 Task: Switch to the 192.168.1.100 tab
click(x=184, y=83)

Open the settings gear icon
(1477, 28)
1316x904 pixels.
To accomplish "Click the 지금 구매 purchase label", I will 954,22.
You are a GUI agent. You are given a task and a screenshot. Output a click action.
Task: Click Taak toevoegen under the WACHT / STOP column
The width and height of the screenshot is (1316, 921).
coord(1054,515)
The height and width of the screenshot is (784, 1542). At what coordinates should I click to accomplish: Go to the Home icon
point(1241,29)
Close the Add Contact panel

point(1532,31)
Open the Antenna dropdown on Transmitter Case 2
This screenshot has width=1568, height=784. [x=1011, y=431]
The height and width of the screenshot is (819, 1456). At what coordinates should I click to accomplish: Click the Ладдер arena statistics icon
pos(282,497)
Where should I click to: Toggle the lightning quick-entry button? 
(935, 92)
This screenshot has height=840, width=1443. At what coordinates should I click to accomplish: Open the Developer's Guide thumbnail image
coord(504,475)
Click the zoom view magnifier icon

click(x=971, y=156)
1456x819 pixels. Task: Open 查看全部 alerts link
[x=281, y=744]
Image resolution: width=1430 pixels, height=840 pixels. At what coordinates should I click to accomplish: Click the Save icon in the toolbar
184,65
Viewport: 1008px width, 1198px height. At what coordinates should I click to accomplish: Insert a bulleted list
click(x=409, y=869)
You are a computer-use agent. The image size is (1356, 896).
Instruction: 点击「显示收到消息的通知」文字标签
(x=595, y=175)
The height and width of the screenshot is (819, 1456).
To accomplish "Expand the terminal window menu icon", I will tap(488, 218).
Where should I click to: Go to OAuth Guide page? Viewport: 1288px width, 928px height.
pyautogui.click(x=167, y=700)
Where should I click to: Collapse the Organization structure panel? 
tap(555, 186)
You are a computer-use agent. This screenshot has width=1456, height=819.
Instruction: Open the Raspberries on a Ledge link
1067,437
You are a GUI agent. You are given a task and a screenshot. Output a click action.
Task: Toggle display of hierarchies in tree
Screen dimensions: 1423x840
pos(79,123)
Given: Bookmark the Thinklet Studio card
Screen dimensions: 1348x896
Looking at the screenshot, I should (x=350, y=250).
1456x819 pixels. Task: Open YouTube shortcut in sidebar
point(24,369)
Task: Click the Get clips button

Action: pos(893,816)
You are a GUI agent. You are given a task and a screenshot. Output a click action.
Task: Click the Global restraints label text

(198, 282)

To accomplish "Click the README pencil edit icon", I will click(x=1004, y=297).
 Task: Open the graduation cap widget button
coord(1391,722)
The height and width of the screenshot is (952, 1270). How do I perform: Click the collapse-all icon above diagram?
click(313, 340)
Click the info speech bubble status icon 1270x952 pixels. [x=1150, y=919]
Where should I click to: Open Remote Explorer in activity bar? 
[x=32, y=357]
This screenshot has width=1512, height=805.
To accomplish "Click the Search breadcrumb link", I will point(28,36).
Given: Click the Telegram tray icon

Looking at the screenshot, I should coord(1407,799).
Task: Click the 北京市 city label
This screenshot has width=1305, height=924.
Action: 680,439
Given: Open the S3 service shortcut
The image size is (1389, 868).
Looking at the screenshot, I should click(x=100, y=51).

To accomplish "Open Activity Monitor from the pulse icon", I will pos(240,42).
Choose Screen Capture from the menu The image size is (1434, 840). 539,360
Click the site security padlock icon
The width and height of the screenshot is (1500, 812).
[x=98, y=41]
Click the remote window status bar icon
---
▶ **Work task**: An exact reproduction of all the entries above is the expected answer.

▶ **Exercise result**:
 Task: Switch to the 192.168.1.100 tab
click(x=184, y=83)

Open the settings gear icon
(1477, 28)
1316x904 pixels.
To accomplish "Click the 지금 구매 purchase label", I will 954,22.
You are a GUI agent. You are given a task and a screenshot. Output a click action.
Task: Click Taak toevoegen under the WACHT / STOP column
The width and height of the screenshot is (1316, 921).
coord(1054,515)
The height and width of the screenshot is (784, 1542). At what coordinates should I click to accomplish: Go to the Home icon
point(1241,29)
Close the Add Contact panel

point(1532,31)
Open the Antenna dropdown on Transmitter Case 2
This screenshot has width=1568, height=784. [x=1011, y=431]
The height and width of the screenshot is (819, 1456). At what coordinates should I click to accomplish: Click the Ладдер arena statistics icon
pos(282,497)
Where should I click to: Toggle the lightning quick-entry button? 
(935, 92)
This screenshot has height=840, width=1443. At what coordinates should I click to accomplish: Open the Developer's Guide thumbnail image
coord(504,475)
Click the zoom view magnifier icon

click(x=971, y=156)
1456x819 pixels. Task: Open 查看全部 alerts link
[x=281, y=744]
Image resolution: width=1430 pixels, height=840 pixels. At what coordinates should I click to accomplish: Click the Save icon in the toolbar
184,65
Viewport: 1008px width, 1198px height. At what coordinates should I click to accomplish: Insert a bulleted list
click(x=409, y=869)
You are a computer-use agent. The image size is (1356, 896).
Instruction: 点击「显示收到消息的通知」文字标签
(x=595, y=175)
The height and width of the screenshot is (819, 1456).
To accomplish "Expand the terminal window menu icon", I will tap(488, 218).
Where should I click to: Go to OAuth Guide page? Viewport: 1288px width, 928px height.
pyautogui.click(x=167, y=700)
Where should I click to: Collapse the Organization structure panel? 
tap(555, 186)
You are a computer-use agent. This screenshot has width=1456, height=819.
Instruction: Open the Raspberries on a Ledge link
1067,437
You are a GUI agent. You are given a task and a screenshot. Output a click action.
Task: Toggle display of hierarchies in tree
Screen dimensions: 1423x840
pos(79,123)
Given: Bookmark the Thinklet Studio card
Screen dimensions: 1348x896
Looking at the screenshot, I should (x=350, y=250).
1456x819 pixels. Task: Open YouTube shortcut in sidebar
point(24,369)
Task: Click the Get clips button

Action: pos(893,816)
You are a GUI agent. You are given a task and a screenshot. Output a click action.
Task: Click the Global restraints label text

(198, 282)

To accomplish "Click the README pencil edit icon", I will click(x=1004, y=297).
 Task: Open the graduation cap widget button
coord(1391,722)
The height and width of the screenshot is (952, 1270). How do I perform: Click the collapse-all icon above diagram?
click(313, 340)
Click the info speech bubble status icon 1270x952 pixels. [x=1150, y=919]
Where should I click to: Open Remote Explorer in activity bar? 
[x=32, y=357]
This screenshot has width=1512, height=805.
To accomplish "Click the Search breadcrumb link", I will point(28,36).
Given: Click the Telegram tray icon

Looking at the screenshot, I should coord(1407,799).
Task: Click the 北京市 city label
This screenshot has width=1305, height=924.
Action: 680,439
Given: Open the S3 service shortcut
The image size is (1389, 868).
Looking at the screenshot, I should click(x=100, y=51).

To accomplish "Open Activity Monitor from the pulse icon", I will pos(240,42).
Choose Screen Capture from the menu The image size is (1434, 840). 539,360
Click the site security padlock icon
The width and height of the screenshot is (1500, 812).
[x=98, y=41]
Click the remote window status bar icon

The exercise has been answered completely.